# Assignment:
Restate word for word the lines of the data below, from the first through the one that has "Click the Output".

Collected data
------------------------------------

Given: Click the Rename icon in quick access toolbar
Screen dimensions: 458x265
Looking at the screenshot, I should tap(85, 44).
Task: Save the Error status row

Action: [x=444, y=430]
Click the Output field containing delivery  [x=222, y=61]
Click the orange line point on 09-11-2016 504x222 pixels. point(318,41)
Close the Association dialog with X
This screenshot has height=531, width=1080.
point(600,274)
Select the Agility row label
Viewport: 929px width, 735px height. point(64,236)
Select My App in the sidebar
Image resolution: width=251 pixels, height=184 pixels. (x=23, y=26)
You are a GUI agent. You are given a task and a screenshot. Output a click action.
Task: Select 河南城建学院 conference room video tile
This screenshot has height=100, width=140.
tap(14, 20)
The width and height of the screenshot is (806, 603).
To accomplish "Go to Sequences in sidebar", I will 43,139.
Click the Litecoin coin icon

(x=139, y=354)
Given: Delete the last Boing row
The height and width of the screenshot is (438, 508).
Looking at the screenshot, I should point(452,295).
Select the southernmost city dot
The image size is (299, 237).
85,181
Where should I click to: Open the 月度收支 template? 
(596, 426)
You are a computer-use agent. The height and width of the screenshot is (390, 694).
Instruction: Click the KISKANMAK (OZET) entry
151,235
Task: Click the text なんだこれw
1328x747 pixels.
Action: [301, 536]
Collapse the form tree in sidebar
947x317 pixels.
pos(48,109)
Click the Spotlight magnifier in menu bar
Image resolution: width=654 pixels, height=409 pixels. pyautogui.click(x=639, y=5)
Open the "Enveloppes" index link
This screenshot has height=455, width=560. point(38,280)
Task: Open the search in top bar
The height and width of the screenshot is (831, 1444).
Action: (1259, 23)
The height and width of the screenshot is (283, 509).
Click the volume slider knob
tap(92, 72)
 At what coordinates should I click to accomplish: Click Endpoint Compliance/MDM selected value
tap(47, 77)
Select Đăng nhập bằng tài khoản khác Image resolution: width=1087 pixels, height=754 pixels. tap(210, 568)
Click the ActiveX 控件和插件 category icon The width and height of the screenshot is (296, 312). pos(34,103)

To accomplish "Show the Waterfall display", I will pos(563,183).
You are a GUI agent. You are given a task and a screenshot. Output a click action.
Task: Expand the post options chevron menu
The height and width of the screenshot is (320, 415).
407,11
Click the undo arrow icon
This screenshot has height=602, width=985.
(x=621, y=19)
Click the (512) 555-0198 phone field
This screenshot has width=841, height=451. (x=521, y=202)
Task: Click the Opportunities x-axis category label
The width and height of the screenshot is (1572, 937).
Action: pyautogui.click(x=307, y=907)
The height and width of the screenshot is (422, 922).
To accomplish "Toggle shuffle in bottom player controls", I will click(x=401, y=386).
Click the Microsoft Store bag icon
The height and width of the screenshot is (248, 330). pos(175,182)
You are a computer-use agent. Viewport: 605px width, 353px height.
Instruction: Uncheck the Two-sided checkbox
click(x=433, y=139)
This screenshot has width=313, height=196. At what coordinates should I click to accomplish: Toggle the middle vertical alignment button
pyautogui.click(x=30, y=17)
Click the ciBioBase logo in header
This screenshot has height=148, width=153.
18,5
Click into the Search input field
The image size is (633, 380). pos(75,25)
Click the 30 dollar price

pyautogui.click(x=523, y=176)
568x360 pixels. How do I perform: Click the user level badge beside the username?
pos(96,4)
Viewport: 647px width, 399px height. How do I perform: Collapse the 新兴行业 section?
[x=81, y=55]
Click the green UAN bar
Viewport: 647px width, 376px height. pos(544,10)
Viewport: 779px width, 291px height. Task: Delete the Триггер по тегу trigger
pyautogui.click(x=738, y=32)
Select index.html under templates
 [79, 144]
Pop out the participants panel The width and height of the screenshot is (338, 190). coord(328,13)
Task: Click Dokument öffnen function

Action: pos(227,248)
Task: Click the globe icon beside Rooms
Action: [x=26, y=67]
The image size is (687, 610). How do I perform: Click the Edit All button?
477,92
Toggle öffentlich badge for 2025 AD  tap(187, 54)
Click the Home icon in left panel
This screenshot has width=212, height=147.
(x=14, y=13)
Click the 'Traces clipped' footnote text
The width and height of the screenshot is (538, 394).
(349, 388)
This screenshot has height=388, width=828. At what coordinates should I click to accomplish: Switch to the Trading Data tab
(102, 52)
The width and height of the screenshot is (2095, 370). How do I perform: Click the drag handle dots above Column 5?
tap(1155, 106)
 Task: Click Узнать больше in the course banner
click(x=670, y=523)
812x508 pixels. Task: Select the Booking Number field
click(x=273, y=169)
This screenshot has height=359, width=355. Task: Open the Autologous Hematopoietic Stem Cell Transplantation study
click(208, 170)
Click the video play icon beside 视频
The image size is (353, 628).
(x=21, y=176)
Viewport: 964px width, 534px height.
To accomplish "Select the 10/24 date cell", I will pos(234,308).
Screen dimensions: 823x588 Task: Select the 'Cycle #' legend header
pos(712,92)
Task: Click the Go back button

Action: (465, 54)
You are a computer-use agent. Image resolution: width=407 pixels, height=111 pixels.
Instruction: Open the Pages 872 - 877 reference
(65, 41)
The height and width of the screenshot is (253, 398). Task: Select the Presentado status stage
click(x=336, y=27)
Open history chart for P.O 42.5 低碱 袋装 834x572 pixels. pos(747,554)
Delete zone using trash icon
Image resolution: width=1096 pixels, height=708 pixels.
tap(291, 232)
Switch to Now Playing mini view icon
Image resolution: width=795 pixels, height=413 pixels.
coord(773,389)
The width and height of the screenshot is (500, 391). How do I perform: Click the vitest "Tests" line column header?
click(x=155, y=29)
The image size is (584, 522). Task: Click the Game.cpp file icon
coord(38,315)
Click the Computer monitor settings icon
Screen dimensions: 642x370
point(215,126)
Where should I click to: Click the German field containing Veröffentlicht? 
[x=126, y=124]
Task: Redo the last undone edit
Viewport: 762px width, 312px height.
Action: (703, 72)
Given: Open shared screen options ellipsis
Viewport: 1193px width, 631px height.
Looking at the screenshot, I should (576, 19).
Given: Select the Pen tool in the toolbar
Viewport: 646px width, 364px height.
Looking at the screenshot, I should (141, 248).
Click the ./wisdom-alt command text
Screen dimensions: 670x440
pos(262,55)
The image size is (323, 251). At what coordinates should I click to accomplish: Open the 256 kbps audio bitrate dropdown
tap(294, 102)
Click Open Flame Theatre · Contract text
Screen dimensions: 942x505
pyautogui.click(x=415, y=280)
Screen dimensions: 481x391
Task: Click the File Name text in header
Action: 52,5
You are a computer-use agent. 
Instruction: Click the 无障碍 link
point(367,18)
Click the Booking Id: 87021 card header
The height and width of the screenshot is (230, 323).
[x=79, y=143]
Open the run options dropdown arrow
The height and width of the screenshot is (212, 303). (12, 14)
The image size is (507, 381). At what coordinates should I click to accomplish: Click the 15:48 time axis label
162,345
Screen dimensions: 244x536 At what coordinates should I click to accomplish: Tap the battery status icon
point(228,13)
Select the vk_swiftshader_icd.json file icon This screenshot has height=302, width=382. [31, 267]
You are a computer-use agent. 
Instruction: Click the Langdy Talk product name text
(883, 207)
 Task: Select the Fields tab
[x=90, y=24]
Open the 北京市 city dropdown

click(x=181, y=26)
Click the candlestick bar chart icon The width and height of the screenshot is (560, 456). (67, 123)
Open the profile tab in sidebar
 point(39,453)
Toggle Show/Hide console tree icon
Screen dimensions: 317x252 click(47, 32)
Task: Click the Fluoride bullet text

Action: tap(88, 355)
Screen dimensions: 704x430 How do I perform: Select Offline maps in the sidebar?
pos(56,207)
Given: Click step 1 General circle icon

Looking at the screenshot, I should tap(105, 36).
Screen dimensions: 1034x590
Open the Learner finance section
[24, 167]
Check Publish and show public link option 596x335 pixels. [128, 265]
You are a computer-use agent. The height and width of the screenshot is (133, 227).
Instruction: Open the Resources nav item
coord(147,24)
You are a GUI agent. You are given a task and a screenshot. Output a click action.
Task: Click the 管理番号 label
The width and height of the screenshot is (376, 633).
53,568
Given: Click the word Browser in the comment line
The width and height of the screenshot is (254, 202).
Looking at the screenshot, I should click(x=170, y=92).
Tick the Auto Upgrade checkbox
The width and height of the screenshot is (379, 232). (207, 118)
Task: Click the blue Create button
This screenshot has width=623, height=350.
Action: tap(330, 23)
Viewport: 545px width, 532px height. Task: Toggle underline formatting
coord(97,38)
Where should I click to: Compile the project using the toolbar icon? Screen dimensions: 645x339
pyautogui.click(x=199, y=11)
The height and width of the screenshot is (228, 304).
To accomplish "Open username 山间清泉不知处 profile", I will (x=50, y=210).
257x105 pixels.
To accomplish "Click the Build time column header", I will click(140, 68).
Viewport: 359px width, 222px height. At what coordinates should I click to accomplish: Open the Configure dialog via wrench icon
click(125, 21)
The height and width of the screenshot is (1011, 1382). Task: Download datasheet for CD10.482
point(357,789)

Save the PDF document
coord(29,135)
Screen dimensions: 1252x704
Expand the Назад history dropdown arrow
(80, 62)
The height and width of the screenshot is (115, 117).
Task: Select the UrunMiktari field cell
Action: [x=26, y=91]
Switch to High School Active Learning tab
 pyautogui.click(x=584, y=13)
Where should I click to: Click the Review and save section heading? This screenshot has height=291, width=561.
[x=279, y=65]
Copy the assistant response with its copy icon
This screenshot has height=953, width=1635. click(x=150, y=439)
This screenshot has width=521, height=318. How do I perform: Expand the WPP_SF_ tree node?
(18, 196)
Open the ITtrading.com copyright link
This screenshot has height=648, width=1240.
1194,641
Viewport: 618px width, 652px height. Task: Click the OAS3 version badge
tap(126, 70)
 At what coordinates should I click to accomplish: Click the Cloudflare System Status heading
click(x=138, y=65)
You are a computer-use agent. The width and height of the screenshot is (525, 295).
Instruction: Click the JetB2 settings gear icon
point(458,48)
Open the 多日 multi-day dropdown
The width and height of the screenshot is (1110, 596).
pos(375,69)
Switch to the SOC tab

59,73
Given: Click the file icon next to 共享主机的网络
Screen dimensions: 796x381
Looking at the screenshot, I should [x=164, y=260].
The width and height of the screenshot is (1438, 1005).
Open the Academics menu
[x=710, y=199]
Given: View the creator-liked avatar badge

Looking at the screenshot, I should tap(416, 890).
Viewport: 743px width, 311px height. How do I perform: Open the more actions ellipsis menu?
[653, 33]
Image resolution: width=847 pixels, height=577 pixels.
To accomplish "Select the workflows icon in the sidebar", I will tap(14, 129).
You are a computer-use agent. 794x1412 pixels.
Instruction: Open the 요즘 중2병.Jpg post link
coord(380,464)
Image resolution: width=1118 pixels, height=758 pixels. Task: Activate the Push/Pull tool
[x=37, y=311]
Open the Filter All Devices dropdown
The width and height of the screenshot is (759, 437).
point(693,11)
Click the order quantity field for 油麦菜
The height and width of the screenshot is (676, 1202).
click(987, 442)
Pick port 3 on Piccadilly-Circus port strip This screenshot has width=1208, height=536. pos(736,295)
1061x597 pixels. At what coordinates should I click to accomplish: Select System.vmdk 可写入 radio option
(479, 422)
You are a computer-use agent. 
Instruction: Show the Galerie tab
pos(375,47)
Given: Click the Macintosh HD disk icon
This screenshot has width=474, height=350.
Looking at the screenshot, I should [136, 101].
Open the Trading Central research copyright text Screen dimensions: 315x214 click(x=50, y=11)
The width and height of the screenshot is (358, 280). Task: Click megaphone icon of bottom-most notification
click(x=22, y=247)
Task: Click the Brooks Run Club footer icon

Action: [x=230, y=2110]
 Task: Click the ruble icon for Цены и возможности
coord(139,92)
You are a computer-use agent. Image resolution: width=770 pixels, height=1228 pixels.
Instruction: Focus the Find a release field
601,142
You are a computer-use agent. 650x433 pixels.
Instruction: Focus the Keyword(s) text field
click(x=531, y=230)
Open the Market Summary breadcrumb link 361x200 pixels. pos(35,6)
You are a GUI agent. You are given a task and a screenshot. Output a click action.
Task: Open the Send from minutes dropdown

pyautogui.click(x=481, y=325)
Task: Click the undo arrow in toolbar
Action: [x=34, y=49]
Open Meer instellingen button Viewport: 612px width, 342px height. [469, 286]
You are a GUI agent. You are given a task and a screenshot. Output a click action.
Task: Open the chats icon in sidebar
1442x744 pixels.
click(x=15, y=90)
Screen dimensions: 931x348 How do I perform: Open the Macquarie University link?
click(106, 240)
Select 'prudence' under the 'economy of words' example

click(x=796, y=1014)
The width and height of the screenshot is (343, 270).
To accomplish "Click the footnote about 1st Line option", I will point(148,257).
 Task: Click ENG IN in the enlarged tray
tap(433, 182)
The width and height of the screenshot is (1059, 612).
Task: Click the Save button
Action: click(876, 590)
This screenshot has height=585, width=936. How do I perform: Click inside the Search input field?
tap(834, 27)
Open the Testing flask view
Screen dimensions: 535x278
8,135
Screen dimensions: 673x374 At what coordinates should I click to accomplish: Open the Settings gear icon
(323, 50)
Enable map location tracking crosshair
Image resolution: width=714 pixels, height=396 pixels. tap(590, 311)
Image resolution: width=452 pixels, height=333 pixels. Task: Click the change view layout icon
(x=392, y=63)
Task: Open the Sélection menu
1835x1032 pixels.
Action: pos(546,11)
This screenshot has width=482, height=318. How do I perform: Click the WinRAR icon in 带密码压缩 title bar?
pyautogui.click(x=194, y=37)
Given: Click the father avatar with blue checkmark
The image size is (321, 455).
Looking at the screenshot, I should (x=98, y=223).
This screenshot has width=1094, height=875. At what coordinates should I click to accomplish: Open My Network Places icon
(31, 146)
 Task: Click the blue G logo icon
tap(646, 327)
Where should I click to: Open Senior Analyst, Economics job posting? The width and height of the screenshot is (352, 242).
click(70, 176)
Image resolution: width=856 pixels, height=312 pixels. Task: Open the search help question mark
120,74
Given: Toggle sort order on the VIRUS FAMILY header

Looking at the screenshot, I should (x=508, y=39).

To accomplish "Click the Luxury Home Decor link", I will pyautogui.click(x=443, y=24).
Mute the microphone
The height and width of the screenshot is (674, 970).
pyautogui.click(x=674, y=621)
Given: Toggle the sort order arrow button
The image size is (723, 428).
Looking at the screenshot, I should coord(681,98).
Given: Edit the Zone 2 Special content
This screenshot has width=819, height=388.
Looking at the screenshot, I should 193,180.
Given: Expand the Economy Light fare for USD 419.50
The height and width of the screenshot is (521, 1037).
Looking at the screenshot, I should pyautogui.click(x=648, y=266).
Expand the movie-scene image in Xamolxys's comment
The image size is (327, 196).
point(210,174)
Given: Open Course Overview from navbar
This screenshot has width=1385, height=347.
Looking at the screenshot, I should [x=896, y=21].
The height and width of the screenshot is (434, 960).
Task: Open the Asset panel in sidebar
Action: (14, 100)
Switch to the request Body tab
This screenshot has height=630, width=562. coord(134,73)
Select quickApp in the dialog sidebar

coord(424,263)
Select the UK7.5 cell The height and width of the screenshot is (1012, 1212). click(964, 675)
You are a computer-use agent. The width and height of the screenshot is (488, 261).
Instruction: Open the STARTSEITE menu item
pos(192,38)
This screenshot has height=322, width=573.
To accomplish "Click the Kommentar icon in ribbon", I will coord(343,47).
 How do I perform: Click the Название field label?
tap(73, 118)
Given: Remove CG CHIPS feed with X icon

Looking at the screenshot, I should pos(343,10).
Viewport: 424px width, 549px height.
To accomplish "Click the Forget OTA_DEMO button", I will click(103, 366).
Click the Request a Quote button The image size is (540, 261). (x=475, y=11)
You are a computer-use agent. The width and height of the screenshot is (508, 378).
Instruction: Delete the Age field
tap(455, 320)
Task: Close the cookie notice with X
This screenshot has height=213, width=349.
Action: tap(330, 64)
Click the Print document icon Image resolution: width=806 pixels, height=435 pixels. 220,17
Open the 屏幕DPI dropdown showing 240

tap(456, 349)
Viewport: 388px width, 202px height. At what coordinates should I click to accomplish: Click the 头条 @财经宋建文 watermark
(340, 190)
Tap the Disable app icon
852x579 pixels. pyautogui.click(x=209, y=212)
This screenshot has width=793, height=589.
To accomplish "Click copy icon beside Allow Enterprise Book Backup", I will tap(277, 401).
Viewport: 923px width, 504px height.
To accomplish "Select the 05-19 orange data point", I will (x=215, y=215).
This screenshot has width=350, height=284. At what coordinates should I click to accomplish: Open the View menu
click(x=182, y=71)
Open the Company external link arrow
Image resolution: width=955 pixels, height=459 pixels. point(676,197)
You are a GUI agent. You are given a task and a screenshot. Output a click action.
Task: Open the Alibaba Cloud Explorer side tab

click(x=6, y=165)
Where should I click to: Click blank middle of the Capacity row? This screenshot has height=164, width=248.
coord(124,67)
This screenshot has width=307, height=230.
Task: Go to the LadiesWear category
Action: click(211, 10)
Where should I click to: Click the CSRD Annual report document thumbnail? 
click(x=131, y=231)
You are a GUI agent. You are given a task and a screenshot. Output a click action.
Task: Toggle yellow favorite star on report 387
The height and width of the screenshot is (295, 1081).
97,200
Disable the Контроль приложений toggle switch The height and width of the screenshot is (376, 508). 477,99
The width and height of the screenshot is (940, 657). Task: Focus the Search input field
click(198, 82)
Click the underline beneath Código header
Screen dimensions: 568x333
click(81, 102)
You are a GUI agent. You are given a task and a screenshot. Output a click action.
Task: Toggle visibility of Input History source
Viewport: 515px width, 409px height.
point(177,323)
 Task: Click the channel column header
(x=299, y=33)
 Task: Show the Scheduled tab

------------------------------------

# Answer area:
Given: Click the Rename icon in quick access toolbar
Screen dimensions: 458x265
Looking at the screenshot, I should tap(85, 44).
Task: Save the Error status row

Action: [x=444, y=430]
Click the Output field containing delivery  [x=222, y=61]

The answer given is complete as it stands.